Paul got to show he has another rare talent on the mic tonight as well: Never allowing a crowd to derail him or take over a segment. Heyman didn’t miss a beat when a fan proposed to his girlfriend in the middle of his interview, managing to take it and use it as fuel for putting Brock Lesnar over. Brock Lesnar vs. AJ Styles sells itself, but Paul Heyman did his part in making the (unfortunately quick) buildup memorable.
The Rest of the Card
— WWE (@WWE) November 14, 2017
- While everyone was just waiting for Paige to debut, a surprisingly decent triple threat match took place. Bayley and Mickie are competent wrestlers, of course, but the fact that Dana Brooke didn’t actively bring the match down is noteworthy.

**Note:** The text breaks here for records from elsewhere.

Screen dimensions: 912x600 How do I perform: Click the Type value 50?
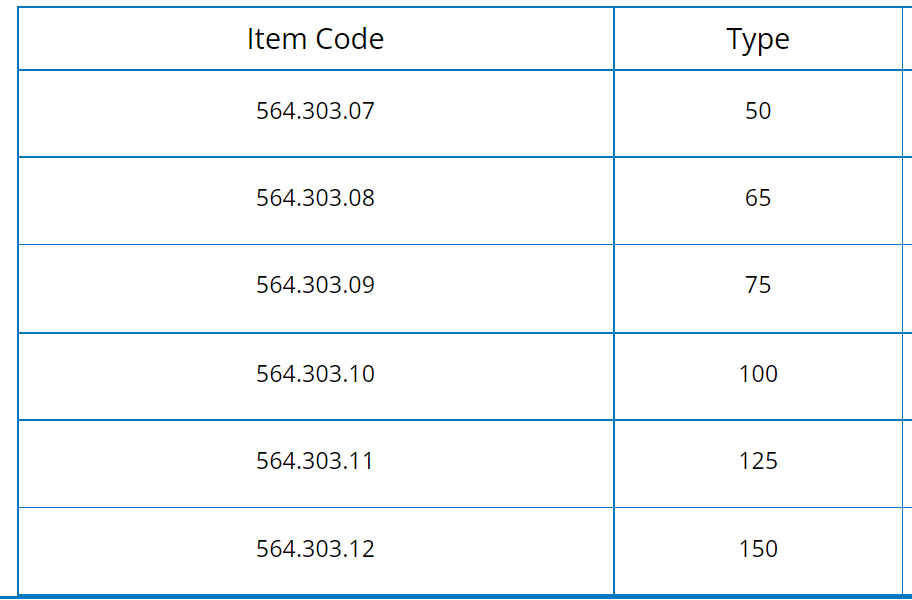point(758,111)
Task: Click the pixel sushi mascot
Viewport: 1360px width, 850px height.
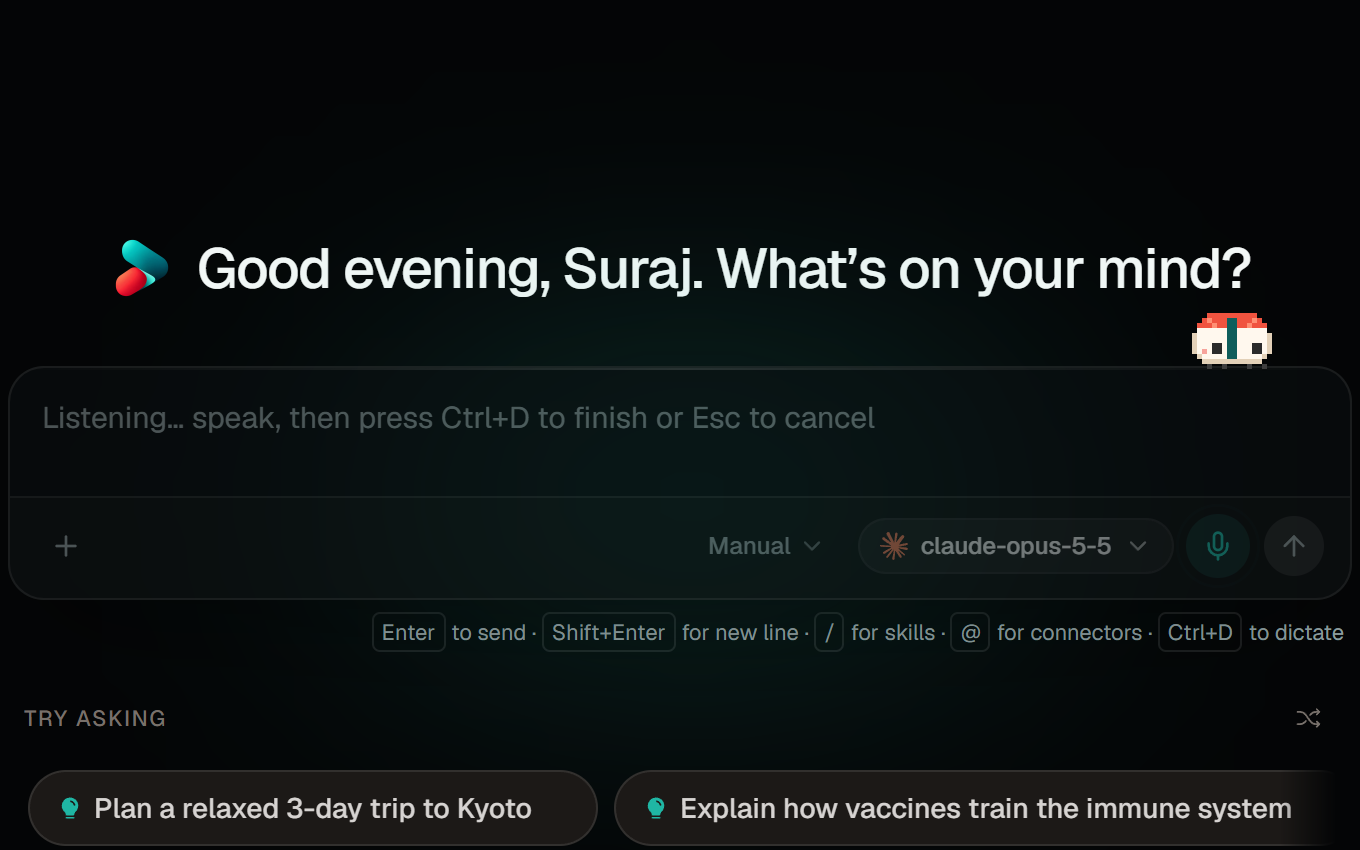Action: pos(1232,340)
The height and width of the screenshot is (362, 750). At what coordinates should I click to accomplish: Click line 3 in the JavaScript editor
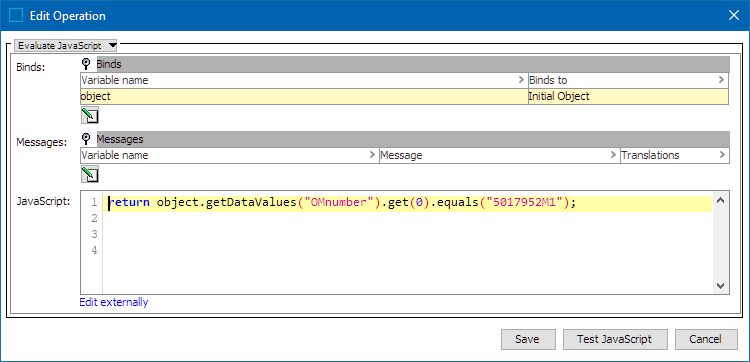(x=407, y=234)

Granted, she didn’t get much time or many spots, but she didn’t seem completely out of place in a televised WWE match, so that’s a step up. Bayley is the fifth and final member of the Raw women’s Survivor Series team, a team that seems to woefully outclass its SmackDown Live counterpart.

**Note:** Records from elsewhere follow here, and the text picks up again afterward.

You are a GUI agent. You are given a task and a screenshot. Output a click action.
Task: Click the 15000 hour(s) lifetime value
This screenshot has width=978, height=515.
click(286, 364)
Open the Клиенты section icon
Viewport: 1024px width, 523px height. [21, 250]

- Drew Gulak is a sleeper success story of the Cruiserweight division. His dry, anti-flippy shit character is a perfect foil for almost anyone on the roster, and playing off of the bombastic Enzo Amore is the perfect way to showcase it. Drew and the Realest Guy steal one from Kalisto and Akira Tozawa in a solid match.
- I was hopeful WWE would use Bray Wyatt’s time away as something of a reset for the character, and build him into the monster he should be upon his return. Unfortunately, about the direct opposite of that happened tonight, as Wyatt’s return was announced in a backstage segment, where we learned he would act as a mid-card stepping stone for wet blanket Jason Jordan. Wyatt beat Jordan down following a weak rollup pin that somehow bested him, but even if this does lead to something between the two in the future, is Jason Jordan really the feud to legitimize Bray Wyatt?
- Finn Balor and Samoa Joe teamed up to take on Gallows and Anderson in a solid match. Joe came out looking like a badass as he was all business following the win, heading to the back immediately after pin fall. Survivor Series could prove pivotal for Balor and Joe if done right, helping to get them to the main event scene.
- Braun Strowman and Kane main evented the show in a match that was fun while it lasted, but ended on a bizarrely sudden note. The end spot itself — Strowman’s running powerslam through the ring Bam Bam vs. Taz style — was cool, but ending the show on the referee shrugging and fading to black as the commentators say nothing was odd to say the least. Still, the two had a fun, spot-heavy hoss fight, showing Kane can still hack it 20 years after the character’s debut.
God damn, is the men’s traditional Survivor Series match stacked. Most of the ten men in Sunday’s main event are top tier, must-see wrestlers, and the possible great storylines that could occur during the match itself are endless. The steps taken to get there were generally smart and effective, and even the horrible Jason Jordan segments came with some level of payoff in the surprise return of Triple H. The good far outweighed the bad on this show, and overall, The Raw brand did a solid job building to Survivor Series, a show whose inter-promotional nature can make it difficult to book for. Consider me hyped.